To Reproduce Delete a PVC and the PV. Try running the import function from the cli, the import will fail Delete the TridentVolume resource, retry the import, will fail Recycle the pods, retry the import, will succeed.

Expected behavior At least, after deleting the TridentVolume, it should work.

Additional context

gnarl commented 1 year ago

@rikgig, it sounds like you are using a "retain" reclaim policy so that the volume doesn't get deleted. Trident maintains a CR (tvol) to keep track of this volume in the case where the reclaim policy is later changed to "delete".

Instead of trying to import the volume again you may be able to use a new PVC to statically provision the volume. Let us know if this would work for your particular use case.
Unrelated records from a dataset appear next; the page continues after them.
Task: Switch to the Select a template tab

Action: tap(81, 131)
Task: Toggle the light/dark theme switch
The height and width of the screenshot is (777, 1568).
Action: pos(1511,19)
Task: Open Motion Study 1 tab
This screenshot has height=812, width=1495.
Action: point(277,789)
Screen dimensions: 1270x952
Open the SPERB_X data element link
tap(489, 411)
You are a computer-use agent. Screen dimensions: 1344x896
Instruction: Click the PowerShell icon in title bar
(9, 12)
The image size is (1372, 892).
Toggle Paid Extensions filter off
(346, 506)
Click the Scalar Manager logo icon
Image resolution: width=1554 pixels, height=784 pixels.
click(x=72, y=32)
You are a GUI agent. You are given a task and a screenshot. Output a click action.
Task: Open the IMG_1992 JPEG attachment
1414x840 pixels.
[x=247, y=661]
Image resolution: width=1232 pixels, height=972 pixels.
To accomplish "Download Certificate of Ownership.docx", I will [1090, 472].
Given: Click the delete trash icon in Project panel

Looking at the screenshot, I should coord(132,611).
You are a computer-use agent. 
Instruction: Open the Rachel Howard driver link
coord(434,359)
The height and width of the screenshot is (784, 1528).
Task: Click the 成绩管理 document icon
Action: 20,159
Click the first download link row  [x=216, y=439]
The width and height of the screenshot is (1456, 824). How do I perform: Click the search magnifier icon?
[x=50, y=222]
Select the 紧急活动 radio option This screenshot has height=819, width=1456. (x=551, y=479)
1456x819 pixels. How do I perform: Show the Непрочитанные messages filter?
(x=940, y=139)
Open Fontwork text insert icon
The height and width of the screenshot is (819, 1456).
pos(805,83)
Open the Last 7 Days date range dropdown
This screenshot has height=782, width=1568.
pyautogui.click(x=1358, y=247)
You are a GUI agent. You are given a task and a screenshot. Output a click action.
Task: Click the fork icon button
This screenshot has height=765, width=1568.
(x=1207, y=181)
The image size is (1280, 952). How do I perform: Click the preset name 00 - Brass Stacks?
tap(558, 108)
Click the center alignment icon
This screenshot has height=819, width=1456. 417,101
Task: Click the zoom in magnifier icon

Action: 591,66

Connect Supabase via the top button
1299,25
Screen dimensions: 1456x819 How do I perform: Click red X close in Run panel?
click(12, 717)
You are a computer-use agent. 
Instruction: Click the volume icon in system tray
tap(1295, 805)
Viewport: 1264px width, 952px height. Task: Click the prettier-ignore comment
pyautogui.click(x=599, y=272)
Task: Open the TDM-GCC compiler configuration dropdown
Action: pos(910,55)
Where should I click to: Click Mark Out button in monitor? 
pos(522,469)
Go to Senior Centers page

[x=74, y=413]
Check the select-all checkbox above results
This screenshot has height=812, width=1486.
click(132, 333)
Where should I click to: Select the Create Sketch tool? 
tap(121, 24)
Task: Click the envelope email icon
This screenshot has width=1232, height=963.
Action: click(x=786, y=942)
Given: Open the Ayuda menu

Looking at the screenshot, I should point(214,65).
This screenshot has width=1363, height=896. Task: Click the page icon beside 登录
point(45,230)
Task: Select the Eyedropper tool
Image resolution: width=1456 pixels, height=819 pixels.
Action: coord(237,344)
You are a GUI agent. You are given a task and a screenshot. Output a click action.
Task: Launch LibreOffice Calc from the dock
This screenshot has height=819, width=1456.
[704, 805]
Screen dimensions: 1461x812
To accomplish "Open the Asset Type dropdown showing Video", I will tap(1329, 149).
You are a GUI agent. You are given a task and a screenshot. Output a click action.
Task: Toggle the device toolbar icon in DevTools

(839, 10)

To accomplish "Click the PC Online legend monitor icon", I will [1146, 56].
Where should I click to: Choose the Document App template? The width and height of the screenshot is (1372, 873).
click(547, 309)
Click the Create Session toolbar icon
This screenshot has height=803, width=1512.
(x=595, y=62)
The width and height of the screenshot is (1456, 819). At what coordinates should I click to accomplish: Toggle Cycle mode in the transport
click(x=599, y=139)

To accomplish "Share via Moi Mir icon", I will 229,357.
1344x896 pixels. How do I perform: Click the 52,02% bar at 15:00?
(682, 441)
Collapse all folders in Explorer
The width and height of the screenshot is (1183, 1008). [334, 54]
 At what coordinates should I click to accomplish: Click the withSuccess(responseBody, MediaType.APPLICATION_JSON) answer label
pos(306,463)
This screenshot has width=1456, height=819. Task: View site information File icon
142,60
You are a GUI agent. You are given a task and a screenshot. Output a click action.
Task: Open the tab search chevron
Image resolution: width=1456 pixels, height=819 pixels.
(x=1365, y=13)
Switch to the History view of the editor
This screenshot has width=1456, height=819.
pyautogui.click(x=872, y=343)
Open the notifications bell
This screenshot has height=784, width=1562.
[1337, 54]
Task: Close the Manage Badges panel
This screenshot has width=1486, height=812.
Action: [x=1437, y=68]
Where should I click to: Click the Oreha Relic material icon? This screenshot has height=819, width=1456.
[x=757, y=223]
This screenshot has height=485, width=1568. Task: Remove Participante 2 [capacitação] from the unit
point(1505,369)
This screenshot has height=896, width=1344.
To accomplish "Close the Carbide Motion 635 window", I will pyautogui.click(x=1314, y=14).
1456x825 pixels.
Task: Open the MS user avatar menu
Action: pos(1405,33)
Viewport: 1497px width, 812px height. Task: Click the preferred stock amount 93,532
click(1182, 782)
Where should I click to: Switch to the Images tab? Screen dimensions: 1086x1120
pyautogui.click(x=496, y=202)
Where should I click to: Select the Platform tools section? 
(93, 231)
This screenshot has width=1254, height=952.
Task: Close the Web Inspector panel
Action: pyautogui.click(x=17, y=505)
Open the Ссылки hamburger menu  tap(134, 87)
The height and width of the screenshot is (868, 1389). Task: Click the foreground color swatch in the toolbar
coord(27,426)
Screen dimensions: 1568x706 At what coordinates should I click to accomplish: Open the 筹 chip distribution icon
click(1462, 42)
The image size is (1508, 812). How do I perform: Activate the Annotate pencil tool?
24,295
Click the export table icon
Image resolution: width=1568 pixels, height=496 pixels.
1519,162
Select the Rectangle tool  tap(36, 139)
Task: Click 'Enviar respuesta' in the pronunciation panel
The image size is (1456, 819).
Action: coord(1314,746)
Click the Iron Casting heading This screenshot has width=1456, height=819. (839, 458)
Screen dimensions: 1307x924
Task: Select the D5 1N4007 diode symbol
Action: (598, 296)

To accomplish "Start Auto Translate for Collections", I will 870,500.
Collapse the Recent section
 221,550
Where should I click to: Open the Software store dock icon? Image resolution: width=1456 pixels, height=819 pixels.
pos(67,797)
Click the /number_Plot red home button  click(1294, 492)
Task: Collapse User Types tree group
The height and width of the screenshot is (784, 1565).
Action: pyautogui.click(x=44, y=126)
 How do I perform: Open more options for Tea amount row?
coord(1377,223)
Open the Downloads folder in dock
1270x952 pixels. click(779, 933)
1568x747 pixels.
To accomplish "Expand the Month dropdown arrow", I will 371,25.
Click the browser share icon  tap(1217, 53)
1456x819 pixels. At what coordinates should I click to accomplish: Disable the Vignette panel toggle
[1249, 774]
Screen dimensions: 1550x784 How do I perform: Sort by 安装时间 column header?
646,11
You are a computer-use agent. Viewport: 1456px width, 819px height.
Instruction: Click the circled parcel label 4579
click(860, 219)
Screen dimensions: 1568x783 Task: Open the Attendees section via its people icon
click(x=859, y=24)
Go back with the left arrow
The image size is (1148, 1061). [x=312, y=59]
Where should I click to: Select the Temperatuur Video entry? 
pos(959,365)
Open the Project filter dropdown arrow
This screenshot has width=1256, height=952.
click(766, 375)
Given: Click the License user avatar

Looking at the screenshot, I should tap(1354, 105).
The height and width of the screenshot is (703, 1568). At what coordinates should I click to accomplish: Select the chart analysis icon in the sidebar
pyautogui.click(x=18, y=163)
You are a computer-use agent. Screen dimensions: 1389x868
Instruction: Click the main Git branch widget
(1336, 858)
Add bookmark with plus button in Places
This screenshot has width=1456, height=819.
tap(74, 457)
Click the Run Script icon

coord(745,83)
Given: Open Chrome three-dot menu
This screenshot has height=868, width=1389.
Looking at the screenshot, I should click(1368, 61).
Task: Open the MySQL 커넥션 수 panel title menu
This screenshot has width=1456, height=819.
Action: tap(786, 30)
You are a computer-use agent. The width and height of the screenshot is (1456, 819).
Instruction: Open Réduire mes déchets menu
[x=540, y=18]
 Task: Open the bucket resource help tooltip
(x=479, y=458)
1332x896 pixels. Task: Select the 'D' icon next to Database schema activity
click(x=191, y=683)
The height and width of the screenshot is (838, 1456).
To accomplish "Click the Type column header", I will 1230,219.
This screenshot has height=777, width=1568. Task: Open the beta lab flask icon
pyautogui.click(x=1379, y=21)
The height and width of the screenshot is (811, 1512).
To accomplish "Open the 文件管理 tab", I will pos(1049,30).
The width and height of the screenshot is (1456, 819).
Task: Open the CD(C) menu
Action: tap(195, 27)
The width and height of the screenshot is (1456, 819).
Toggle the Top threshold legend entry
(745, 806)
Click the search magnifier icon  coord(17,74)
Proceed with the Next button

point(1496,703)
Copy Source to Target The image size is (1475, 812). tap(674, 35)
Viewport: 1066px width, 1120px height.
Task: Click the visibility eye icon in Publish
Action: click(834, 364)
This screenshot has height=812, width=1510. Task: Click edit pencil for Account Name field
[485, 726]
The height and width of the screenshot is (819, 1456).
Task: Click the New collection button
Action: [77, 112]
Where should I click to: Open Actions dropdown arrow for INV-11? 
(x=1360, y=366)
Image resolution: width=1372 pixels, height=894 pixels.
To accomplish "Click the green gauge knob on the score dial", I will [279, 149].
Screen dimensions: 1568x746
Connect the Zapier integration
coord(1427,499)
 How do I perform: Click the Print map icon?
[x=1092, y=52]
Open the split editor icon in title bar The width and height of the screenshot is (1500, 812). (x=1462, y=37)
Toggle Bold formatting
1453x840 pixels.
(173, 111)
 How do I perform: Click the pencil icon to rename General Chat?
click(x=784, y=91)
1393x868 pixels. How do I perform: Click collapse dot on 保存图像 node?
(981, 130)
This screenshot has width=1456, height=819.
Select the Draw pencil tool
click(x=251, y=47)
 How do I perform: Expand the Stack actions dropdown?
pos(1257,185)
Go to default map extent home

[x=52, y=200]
kargobay commented 1 year ago

If you delete the tvol via kubectl, Trident does not notice it. Therefore it stays in the internal data structures - until you restart the Trident pod. At that point it will rebuild the internal data structure based on the actual CRD resources in the cluster. As an alternative, you can delete the trident volume via "tridenctl delete volume". That way it is deleted AND Trident is aware of it. You can then re-import it again. Not sure if this is intended behavior or not.

rikgig commented 1 year ago

Hi @gnarl Thanks for the answer. We were using the Retain policy yes. Our use case is that we have a volume on a primary site that is linked to another remote volume on a DR site. Both are linked with Snapmirror. When disaster occurs, we break the snap mirror relationship, import the volume in the DR site cluster and continue running with it. When the primary site goes up again, we reestablish the link, update the primary on continue on this site now back on the primary. Our volumes are tend to be quite massive over time so we want to keep them in synch. That import we run is with a new PVC, always. But that error is seen when we fail to do the manual cleanup described.

rikgig commented 1 year ago

@kargobay Thanks for the answer. If we do the tridentctl delete volume, will that volume be "really" deleted from the storage? We want to keep it alive so that we don't have to redo the full transfer from the primary site to the secondary since this volume will be quite massive and will take time (and network costs) to redo it. It's really just in kubernetes that we want to re-import. Unless importing it once would be enough? If you look at our use case described in my message above, we shutdown the secondary (dr site) once the primary is back online and we resync the primary with what has been done on the secondary.

kargobay commented 1 year ago

@rikgig That depends a bit on how you import the volume.

Import with no-manage option

With that option, Trident will not interfer with the Ontap volume in any way, e.g, it will also not delete it. So your workflow is as follow:

Import without no-manage option

In this case, deleting the volume via tridentctl will also delete the underlying Ontap volume - as you've asked Trident to takeover the lifecycle management for that volume. You can still achieve what you want by following this workflow:

All of that said, may I suggest you take a look at Astra Control, which adds data management capabilities on top of Trident? It has Snapmirror support built-in, e.g. it will setup the replication for you, automatically imports the destination volume into the DR cluster (as a "warm standby" essentially) and in case of disaster you can fail over by the click of a button or a single API call. It also provides a controlled failover where it shuts down the app, performs a final snapmirror update and then brings everything up on the other site. Let me know if you'd like more details on that, I don't want to "abuse" this issue too much ;-)

rikgig commented 1 year ago

Hi @kargobay Thanks for the answer. We will try this. But I'm still wondering, the fact that we deleted the TridentVolume, maybe the controller should still have been able to see that this volume was now available for import? Recycling them could be troublesome in high traffic environments. Just wondering...

sjpeeris commented 3 weeks ago

@rikgig Can you let us know if you have been able to resolve this issue on your end. If so, please close the issue.